Dehnen nach dem Sport vermindet die Gefahr eines Krampfes  (Foto: TK-Pressefoto 8512000191)
Dehnen nach dem Sport vermindet die Gefahr eines Krampfes (Foto: TK-Pressefoto 8512000191)
> Muskelkrämpfe: Keine Hilfe von Magnesium

Wer mehr Sport treibt oder lange am Schreibtisch sitzt, den überraschen manchmal nachts schmerzhafte Muskelkrämpfe. Meist wird den Betroffenen das etablierteste aller Mittel gegen Wadenkrämpfe empfohlen: Magnesium. Doch die Wirkung des so hochgelobten Mineralstoffes lässt sich nicht beweisen.


„Körperliche Anstrengung ist ein bekannter Krampf-Auslöser“, warnt der Physiotherapeut André Wolter, Seevetal-Hittfeld. Manche Menschen würden aber auch bei langem Sitzen oder mitten in der Nacht von Krämpfen überrascht. Dabei sind meist die Wade von Muskelkrämpfen betroffen, manchmal aber auch die vordere und hintere Oberschenkelmuskulatur. 
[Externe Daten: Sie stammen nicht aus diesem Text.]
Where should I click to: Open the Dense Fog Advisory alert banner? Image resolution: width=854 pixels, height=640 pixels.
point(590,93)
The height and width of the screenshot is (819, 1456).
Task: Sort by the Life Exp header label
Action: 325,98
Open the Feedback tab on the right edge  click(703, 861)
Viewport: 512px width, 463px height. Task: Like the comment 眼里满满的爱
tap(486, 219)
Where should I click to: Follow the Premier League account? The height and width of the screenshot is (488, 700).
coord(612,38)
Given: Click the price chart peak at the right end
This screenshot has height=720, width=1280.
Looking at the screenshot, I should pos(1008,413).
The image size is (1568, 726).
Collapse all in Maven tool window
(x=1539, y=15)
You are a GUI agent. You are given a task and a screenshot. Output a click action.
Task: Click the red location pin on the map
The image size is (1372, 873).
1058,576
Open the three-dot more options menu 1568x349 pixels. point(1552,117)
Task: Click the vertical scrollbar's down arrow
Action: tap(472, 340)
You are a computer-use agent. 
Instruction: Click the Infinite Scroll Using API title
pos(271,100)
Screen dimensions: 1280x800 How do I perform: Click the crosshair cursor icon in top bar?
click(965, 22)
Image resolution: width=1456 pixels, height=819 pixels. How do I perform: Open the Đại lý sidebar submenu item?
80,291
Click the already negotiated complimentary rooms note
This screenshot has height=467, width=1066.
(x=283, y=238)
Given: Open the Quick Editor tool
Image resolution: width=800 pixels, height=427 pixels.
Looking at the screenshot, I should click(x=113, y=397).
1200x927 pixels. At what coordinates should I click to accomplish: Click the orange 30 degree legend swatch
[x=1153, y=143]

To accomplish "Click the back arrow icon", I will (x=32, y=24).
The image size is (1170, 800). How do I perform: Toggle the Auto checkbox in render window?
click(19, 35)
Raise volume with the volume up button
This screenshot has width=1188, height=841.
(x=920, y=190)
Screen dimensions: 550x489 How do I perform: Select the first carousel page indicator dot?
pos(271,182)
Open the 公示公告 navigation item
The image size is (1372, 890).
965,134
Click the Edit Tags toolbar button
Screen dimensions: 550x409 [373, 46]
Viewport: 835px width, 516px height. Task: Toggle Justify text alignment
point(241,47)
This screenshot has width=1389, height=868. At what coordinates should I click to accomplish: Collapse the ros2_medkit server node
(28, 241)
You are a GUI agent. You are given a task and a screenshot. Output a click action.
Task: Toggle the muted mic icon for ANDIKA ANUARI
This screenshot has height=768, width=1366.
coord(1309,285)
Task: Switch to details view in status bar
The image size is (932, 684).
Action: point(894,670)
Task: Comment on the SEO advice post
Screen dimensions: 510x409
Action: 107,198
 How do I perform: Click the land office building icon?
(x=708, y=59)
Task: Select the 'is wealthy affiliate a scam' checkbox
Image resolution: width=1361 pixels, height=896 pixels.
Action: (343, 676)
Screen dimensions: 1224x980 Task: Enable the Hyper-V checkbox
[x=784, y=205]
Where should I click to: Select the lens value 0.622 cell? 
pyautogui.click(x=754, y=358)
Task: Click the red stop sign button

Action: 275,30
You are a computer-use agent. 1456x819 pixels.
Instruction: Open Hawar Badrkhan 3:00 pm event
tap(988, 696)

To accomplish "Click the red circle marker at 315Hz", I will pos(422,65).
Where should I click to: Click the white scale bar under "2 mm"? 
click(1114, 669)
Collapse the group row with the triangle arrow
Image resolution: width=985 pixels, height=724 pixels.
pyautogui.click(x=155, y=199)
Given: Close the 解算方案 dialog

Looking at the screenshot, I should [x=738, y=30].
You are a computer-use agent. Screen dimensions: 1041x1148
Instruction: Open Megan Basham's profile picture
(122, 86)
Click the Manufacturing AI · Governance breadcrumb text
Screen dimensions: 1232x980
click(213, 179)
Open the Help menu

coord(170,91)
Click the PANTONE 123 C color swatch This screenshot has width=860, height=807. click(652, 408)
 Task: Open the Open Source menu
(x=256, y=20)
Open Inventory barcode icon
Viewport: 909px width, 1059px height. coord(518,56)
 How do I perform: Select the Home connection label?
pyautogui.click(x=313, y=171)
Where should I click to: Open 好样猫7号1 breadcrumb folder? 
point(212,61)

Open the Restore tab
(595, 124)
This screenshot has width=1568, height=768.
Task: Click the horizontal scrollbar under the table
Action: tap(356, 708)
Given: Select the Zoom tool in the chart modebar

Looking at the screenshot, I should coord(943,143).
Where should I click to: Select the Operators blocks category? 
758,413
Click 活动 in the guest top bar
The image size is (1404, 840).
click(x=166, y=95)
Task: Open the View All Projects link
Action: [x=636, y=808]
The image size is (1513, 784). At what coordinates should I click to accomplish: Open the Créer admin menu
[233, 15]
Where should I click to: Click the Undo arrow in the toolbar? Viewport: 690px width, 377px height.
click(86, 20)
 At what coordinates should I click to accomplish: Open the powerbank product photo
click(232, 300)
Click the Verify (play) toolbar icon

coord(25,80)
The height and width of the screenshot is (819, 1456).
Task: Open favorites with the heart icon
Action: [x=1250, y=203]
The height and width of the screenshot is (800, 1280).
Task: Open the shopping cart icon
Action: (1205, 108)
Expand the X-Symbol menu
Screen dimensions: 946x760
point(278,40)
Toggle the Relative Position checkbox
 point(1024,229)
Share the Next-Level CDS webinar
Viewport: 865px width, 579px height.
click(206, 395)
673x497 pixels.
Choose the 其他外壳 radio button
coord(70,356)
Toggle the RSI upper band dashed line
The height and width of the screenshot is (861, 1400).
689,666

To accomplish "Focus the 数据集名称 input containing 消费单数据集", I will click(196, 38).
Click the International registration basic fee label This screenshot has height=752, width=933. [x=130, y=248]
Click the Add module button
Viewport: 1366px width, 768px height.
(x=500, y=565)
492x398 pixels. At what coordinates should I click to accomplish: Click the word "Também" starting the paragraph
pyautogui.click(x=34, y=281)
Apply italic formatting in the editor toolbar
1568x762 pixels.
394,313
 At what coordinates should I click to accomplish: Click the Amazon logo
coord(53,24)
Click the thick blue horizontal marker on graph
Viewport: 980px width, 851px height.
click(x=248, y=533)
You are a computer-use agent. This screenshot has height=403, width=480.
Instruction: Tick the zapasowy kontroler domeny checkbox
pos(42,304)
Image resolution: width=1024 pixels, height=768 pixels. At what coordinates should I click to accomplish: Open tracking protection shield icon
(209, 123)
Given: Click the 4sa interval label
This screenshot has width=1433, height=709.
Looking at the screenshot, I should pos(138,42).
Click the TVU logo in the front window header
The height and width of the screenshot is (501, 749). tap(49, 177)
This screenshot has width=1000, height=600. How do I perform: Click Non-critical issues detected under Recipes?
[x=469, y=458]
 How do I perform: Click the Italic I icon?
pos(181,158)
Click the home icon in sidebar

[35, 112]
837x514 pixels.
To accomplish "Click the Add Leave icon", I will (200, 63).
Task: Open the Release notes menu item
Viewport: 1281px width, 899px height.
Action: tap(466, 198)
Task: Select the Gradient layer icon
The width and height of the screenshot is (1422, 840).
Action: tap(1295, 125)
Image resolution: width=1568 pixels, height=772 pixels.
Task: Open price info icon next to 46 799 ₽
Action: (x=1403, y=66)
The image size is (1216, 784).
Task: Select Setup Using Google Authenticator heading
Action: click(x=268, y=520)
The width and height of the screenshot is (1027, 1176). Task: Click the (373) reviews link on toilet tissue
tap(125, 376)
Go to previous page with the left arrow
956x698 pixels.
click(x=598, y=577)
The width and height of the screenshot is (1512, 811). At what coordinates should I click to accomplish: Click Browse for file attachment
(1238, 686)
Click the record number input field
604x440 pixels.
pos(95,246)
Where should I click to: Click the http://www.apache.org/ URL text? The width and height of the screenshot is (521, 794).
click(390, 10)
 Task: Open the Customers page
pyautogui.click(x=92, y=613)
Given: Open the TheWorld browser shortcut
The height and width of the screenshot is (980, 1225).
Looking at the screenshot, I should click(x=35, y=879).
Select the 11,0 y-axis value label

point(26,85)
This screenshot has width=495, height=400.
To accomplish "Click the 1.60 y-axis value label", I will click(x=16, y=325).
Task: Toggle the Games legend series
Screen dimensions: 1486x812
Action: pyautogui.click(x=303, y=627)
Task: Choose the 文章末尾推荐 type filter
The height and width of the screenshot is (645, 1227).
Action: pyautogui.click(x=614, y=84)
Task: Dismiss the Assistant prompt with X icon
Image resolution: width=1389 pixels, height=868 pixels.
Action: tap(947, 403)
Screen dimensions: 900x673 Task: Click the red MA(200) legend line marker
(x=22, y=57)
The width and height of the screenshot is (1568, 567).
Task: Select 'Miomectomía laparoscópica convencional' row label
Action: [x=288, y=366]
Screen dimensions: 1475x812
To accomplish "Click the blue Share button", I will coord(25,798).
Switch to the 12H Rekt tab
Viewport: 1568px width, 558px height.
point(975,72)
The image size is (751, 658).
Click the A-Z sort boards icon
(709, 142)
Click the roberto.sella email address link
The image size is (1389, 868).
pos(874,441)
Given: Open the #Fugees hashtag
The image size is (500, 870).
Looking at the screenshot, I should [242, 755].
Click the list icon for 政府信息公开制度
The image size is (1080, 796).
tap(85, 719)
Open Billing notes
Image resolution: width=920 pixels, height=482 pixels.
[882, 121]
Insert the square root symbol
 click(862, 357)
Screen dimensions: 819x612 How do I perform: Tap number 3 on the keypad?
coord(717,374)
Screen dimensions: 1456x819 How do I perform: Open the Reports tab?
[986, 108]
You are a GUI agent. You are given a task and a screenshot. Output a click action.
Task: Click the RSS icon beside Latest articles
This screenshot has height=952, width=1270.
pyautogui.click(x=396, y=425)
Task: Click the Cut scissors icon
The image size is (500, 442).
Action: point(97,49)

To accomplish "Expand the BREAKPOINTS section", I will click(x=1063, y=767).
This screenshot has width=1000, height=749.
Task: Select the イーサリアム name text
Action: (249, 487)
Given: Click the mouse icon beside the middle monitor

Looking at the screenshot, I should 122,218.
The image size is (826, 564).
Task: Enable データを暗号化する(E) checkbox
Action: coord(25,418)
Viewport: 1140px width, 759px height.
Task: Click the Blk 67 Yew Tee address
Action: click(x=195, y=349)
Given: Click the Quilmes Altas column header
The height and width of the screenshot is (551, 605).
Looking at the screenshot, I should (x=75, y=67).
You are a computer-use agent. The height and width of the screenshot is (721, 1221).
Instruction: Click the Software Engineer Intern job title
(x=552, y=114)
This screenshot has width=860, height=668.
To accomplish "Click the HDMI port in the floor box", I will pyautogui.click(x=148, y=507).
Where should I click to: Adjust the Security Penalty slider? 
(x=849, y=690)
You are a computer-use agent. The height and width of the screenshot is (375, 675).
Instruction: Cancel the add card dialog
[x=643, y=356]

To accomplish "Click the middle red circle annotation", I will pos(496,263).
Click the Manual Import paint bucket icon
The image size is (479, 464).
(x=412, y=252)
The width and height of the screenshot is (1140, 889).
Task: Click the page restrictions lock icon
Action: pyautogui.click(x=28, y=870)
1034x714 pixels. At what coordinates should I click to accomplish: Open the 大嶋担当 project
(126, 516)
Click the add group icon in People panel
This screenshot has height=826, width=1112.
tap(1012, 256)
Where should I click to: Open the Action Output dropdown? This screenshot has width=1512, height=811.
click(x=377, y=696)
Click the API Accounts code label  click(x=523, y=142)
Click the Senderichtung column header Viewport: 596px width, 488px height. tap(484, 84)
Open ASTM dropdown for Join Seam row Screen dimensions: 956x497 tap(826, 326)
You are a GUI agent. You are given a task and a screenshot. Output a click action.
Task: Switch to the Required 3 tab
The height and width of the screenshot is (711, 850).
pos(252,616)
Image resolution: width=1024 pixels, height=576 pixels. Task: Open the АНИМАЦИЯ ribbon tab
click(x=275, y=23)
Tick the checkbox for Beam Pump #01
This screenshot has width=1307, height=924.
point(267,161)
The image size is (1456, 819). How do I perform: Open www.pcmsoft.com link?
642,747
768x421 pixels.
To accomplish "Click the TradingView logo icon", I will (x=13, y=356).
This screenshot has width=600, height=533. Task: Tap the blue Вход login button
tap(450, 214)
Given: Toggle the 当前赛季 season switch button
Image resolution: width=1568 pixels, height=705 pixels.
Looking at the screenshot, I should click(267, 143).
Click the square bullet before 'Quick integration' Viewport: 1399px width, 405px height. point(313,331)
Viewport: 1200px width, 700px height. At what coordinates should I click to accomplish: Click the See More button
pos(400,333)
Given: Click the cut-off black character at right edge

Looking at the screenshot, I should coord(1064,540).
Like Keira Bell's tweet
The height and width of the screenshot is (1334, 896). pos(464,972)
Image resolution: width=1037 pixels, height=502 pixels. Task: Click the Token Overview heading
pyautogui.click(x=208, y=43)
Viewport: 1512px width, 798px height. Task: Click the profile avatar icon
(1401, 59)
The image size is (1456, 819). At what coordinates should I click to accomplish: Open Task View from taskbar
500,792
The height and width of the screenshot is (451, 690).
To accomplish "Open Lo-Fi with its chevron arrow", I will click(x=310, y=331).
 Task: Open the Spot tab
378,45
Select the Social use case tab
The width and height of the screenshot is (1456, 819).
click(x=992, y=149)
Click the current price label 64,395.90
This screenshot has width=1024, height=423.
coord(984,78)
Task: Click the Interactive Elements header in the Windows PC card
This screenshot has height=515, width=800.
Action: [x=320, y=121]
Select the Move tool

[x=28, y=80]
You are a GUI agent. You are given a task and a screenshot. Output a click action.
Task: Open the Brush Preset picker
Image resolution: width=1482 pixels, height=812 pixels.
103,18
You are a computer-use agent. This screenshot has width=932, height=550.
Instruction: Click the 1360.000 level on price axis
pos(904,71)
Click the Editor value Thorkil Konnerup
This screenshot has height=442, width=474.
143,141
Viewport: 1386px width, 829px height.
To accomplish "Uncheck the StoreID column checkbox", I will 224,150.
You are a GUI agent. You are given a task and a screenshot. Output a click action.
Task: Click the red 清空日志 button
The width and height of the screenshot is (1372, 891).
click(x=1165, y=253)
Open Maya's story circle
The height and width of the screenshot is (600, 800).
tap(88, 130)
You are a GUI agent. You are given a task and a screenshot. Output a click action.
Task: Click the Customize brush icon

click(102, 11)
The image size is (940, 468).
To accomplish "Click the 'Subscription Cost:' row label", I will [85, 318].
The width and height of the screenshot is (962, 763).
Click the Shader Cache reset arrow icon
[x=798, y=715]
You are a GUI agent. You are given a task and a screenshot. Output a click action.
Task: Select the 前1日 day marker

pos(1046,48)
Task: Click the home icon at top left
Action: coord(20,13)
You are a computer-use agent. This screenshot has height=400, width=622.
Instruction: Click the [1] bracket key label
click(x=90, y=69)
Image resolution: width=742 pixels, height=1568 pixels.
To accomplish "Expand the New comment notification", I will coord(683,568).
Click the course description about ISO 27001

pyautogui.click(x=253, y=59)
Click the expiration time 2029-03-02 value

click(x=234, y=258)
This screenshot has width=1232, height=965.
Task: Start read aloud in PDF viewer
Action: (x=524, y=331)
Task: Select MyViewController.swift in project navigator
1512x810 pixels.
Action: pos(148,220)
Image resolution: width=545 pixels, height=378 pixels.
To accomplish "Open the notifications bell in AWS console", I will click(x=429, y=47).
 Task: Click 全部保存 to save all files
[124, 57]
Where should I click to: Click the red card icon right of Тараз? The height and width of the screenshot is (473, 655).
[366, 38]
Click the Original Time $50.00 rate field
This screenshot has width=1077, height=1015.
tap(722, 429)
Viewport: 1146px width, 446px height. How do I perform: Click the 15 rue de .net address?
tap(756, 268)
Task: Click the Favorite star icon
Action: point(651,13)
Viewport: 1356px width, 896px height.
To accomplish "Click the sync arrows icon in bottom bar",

Und was tun, wenn ein Muskel gar nicht mehr lockerlassen möchte? Wolter empfiehlt dehnen, um den Krampf „herauszuziehen“: „In der Regel hilft das auch tatsächlich.“ Der Krampf lasse rasch nach, bis er dann ganz verschwinde. Dehnen hilft aber nicht nur bei akutem Schmerz, es kann auch Problemen vorbeugen. Beispielsweise wenn man die Wadenmuskulatur in eine Schrittstellung bringe, bei der das hintere Bein gestreckt und das vordere Bein gebeugt werde. Die Ferse des hinteren Beins bleibe dabei auf dem Boden.


Das wirkt tatsächlich, betont Wolter. Im Rahmen der Studie hätten die Prüflinge ihre Waden- und Oberschenkelmuskulatur vorbeugend gedehnt. Das ließ die Anzahl der Krämpfe sinken. Dabei genügte es, die Waden- und Oberschenkelmuskulatur vor dem Schlafen jeweils dreimal für zehn Sekunden zu dehnen.


Der weit verbreiteten Annahme, dass Magnesium Krämpfen vorbeugen könne, widerspricht Wolter. Ja, ein Magnesiummangel könne die Muskelspannung negativ beeinflussen und und ja,  in diesen Fällen könne die Einnahme eine Entspannung bewirken. Dass das aber Krämpfe lindern solle, das verneint der Mediziner: „Bisher konnte keine Studie einen positiven Effekt von Magnesium nachweisen.“ 


Der Grund: Die Ursache des Krampfes ist nicht im Muskel selbst zu finden, sondern in der sogenannte Alpha-Motoneuronen-Aktivität. Bei einem Krampf senden Nervenzellen nicht mehr nur elektrische Impulse, wenn das Gehirn den Befehl dazu gibt. Vielmehr geben sie unkontrolliert Signale an den Muskel weiter, sich ständig zusammen zu ziehen und das so lange, bis dieser schließlich verkrampft. 


Spurenelemente bergen im übrigen Gefahren: man kann sie überdosieren. Folgen können  Müdigkeit und Blutdruckabfall sein. Mehr Erfolg dürfte die Einnahme von Chinin bringen, weil es die Anzahl, Dauer und Intensität von Krämpfen nachweislich senkt. Eine Überdosierung ist hierbei jedoch gleich lebensbedrohlich. Schwindel, aber auch Nervenschädigungen oder eine Lähmung des Herzmuskels können auftreten. Chinin muss in Deutschland seit fast zwei Jahren vom Arzt verschrieben werden und wird nur zurückhaltend verordnet. Chinin in der Limonade „Bitter Lemon“ ist in der Regel zu niedrig dosiert, um etwas zu bewirken.


Wolter empfiehlt etwas eher Ungewöhnliches: Gurkenwasser. Die essighaltige Flüssigkeit, in der Gewürzgurken eingelegt sind, verkürze einer amerikanischen Studie zufolge die Krampfdauer bei Betroffenen um fast die Hälfte. Getrunken werden soll bei akuten, durch Sport ausgelösten Krämpfen ein Milliliter Gurkenwasser pro Kilogramm Körpergewicht. Das  löse sich den Krampf durchschnittlich nach 85 Sekunden. Wolter ist sich aber nicht sicher, ob die Dosierung die entscheidende Rolle spielt: „Die Zeit ist viel zu kurz, als dass das Gurkenwasser den Magen passieren und vom Körper aufgenommen werden könnte.“ Womöglich sei es einfach der saure Geschmack im Rachen, der die Aktivität der impulsgebenden Nervenzellen drossele und auf diese Weise den Krampf löse.